Além da segurança, Verissimo diz que a categoria terá que ficar alerta ainda sobre os cachês. “É preciso estarmos sempre lembrando que a pandemia não acabou. Temos que voltar com a maior prudência possível. Mas chegou o momento de enfrentar. Uma das nossas preocupações agora também é com o cachê que já era defasado antes, para que não fique ainda mais”, acrescenta. Durante a quarentena, ele se apresentou em formatos de live e também de serenatas. Foi a forma que conseguiu de manter uma renda. Agora, já tem programação para os próximos dias.
Mesmo que alguns artistas já participem da retomada, há quem tenha preocupação e prefira permanecer por mais um tempo sem fazer apresentações ao vivo e com público. É o caso da sambista Dhi Ribeiro: “Ainda estou relutante. Há muito ainda para se pensar. Mas, particularmente, acho que é necessário que a cadeia produtiva possa voltar a funcionar. Tudo com o maior cuidado. Respeito a decisão e estou feliz. Só que sou do grupo de risco, asmática, hipertensa, então a minha intenção é fazer shows apenas em formato drive-in e espaços bem reduzidos por enquanto”.
Fechamentos e flexibilizações
Decreto Nº 40509, de 11 de março: Shows e eventos culturais que necessitavam de autorização do poder público e tinham público superior a 100 pessoas foram suspensos. Os bares e restaurantes seguiram abertos, mas com observação na organização das mesas a distância mínima de dois metros entre elas.

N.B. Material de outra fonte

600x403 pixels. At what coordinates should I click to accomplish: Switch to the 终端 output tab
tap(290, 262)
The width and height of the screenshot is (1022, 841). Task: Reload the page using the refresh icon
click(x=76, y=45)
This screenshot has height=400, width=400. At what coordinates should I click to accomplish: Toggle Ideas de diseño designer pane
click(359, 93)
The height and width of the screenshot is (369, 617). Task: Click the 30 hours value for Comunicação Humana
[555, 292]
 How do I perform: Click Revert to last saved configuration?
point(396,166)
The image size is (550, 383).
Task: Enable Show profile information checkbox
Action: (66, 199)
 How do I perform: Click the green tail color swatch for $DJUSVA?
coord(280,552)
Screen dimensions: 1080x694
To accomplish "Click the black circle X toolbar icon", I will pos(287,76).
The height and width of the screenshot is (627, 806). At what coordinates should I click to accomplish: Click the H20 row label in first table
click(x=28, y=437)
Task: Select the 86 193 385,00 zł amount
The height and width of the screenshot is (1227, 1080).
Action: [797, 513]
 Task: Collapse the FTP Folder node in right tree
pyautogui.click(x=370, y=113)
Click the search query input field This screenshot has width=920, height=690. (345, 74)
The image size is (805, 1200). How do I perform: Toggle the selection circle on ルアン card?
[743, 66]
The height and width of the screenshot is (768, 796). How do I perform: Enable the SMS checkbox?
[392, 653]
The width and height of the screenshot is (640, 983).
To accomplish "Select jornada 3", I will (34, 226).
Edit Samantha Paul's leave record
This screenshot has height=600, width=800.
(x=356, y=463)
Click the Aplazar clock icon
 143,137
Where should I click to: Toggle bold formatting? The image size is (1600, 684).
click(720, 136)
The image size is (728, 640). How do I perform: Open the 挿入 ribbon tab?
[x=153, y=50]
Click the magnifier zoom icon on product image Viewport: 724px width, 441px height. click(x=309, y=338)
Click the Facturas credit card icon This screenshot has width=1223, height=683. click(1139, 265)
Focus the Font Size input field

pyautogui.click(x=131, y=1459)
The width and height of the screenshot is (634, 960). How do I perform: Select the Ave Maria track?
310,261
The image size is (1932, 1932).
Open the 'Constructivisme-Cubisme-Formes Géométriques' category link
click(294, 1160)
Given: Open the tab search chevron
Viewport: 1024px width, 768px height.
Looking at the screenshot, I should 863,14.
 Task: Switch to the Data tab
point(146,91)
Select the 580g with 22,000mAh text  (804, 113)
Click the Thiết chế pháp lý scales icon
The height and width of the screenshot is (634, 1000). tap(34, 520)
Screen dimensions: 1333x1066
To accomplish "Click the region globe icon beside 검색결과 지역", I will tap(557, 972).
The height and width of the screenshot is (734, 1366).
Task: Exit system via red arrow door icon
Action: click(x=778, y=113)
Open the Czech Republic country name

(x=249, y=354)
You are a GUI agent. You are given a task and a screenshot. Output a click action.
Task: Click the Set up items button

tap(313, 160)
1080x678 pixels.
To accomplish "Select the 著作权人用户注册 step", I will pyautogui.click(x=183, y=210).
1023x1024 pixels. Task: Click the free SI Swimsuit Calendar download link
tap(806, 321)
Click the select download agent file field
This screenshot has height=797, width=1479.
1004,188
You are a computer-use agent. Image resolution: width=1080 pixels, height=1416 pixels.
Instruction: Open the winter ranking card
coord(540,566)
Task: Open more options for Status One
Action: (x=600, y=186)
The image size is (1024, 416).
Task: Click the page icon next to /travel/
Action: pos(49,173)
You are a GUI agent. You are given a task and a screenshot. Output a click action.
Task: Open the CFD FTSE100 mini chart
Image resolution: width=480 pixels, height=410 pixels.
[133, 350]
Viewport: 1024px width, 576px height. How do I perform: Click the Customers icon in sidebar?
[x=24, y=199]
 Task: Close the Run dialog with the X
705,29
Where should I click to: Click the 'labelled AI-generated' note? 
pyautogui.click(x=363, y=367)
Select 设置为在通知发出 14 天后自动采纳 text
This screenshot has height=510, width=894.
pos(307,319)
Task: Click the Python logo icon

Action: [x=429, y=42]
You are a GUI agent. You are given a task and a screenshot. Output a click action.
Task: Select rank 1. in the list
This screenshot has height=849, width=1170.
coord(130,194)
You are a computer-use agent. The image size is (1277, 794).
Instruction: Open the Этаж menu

Decreto Nº 40510, de 12 de março: Em eventos abertos, ou seja, ao ar livre podiam ser realizados com distância mínima de um metro entre as pessoas, mas seguindo as recomendações do decreto anterior.
Decreto Nº 40.520, de 14 de março: Suspensão de atividades coletivas de cinema e teatro.
Decreto n° 40.539, de 19 de março: Suspensão de atividades de todos os estabelecimentos, exceto serviços considerados essenciais. Cine Drive-in, bares e restaurantes foram fechados.
Decreto Nº 40.851, de 3 de junho: Autorização da realização de atividades coletivas de cinema, teatro e outros eventos culturais em formato drive-in, mas com a comercialização de produtos vedada, e devendo ser observada a distância mínima de dois metros entre cada veículo estacionado.
Decreto Nº 40.939, de 2 de julho: Autorização da reabertura de bares e restaurantes a partir de 15 de julho, mas com restrições, como de capacidade de público, uso obrigatório de máscaras e não promoção de apresentações musicais.
Decreto Nº 40.988, de 13 de julho: Autorização da reabertura de academias, bares e restaurantes instalados dentro de clubes recreativos.
Portaria Nº 578, de 3 de agosto: Regulamentação do funcionamento de serviços de alimentação e nutrição, como restaurantes, bares, feiras, lanchonetes etc.
Decreto Nº 41.170, de 2 de setembro: Autorização da realização de atividades coletivas de cinema e teatro, de qualquer natureza, seguindo protocolos e medidas de segurança gerais pré-estabelecidos.
Decreto Nº 41.190, de 14 de setembro: Autorização de apresentações musicais em bares e restaurantes, seguindo protocolos e medidas de segurança gerais pré-estabelecidos.